[Stored entries]
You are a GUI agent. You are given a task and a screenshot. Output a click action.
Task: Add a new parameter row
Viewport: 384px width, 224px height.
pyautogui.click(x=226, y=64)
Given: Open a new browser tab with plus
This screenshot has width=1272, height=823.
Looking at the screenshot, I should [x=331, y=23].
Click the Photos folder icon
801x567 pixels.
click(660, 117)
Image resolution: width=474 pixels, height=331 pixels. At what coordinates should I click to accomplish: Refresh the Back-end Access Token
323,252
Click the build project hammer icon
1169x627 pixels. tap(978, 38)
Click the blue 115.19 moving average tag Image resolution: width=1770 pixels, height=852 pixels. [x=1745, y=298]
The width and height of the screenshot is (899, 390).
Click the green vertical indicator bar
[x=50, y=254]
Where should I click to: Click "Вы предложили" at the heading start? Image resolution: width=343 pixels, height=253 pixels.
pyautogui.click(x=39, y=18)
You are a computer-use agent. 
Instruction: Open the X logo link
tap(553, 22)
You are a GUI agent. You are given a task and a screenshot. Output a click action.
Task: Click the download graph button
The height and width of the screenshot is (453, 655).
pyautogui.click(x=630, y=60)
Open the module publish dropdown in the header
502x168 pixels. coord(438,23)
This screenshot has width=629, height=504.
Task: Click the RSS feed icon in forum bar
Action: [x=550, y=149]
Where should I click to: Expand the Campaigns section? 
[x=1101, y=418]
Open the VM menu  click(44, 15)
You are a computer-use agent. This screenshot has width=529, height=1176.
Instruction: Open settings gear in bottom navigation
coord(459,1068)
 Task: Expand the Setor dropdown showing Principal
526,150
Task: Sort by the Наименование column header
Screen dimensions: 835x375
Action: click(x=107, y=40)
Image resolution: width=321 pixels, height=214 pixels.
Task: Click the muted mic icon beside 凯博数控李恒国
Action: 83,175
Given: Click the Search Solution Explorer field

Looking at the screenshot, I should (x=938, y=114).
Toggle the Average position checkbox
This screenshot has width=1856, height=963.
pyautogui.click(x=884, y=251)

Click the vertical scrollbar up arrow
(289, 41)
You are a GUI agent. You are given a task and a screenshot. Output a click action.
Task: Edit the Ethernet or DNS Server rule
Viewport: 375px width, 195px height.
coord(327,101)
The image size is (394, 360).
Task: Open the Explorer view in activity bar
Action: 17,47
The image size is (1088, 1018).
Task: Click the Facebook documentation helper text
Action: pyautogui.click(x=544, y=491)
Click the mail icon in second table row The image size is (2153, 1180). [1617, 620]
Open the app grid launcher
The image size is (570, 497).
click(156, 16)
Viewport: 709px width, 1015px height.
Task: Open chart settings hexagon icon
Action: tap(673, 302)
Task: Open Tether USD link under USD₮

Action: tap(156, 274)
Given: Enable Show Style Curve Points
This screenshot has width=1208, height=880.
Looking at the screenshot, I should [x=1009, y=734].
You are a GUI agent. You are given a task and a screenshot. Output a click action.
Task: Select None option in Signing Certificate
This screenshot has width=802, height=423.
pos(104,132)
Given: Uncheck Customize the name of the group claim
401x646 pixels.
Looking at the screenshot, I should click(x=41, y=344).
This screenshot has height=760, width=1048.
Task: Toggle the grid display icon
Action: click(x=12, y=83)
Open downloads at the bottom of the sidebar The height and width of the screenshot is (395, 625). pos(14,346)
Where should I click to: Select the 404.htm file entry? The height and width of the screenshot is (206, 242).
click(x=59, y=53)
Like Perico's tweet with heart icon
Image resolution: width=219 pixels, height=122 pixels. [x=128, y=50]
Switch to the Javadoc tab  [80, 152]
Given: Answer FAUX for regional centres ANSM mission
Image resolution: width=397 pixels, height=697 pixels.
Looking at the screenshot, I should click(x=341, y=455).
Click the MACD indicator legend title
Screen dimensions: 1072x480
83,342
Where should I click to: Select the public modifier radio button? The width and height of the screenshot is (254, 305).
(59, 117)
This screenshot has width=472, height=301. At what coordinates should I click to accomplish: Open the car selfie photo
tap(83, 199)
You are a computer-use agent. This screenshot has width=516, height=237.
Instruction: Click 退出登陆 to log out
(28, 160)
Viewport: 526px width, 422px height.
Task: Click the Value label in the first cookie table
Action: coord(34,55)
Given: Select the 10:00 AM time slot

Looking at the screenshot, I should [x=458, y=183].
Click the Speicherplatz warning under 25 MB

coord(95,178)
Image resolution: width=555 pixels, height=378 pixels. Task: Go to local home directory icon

# What to do:
Show the lines of the records that include the string "computer".

# Result of the task:
You are a computer-use agent. 
You are a computer-use agent. This screenshot has width=529, height=1176.
You are a computer-use agent. This screenshot has width=516, height=237.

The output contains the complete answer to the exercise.